PCB Bancorp
- Company type: Public
- Traded as: Nasdaq: PCB
- Industry: Banking
- Founded: 2003; 23 years ago
- Headquarters: Los Angeles, California
- Key people: Henry Kim (president and CEO)
- Revenue: $67.2 million (2017)

Korean name
- Hangul: 태평양 은행
- Hanja: 太平洋銀行
- Revised Romanization: Taepyeong-yang Eunhaeng
- McCune–Reischauer: T'aepyŏng'yang Ŭnhaeng
- Website: www.mypcbbank.com

= PCB Bank =

Korean American bank

PCB Bank (previously known as Pacific City Bank) is an American community bank that focuses on the Korean-American community based in California and offers commercial banking services. It has branches in 8 states and is the third largest Korean American Bank after Bank of Hope and Hanmi Bank.

==History==
The bank was founded as a state-chartered bank on September 18, 2003, in Los Angeles, California. On July 9, 2007, Pacific City Financial Corporation was established and became a bank holding company with Pacific City Bank become a wholly owned subsidiary.

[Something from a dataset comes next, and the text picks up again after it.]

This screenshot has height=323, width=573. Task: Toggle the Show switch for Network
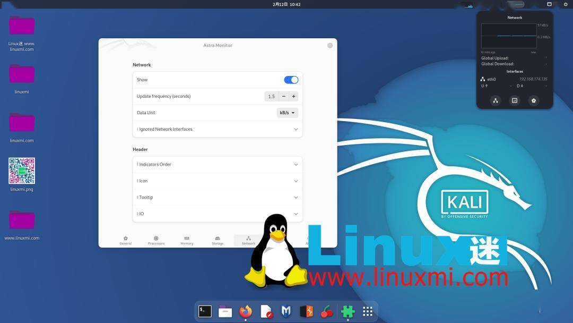tap(291, 79)
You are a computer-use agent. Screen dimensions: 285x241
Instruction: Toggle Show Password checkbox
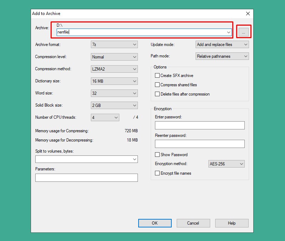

Daniel Cho was appointed to Pacific City Bank’s board of directors on April 1, 2017. Henry Kim was appointed to succeed Haeyoung Cho, a founding member of the bank, as president and chief executive officer of the company and the bank upon her retirement at the end of 2017.

==Overview==
As of 2017, PCB Bank operated 16 branch offices and 7 loan production offices in Lynwood and Bellevue, Washington; Denver, Colorado, Chicago, Illinois; Annandale, Virginia; Atlanta, Georgia; Orange County, California; and Bayside, New York for small to medium-size businesses and offers real estate loans, small business loans and lines of credit, trade finance loans, auto loans, residential mortgage loans, and SBA loans.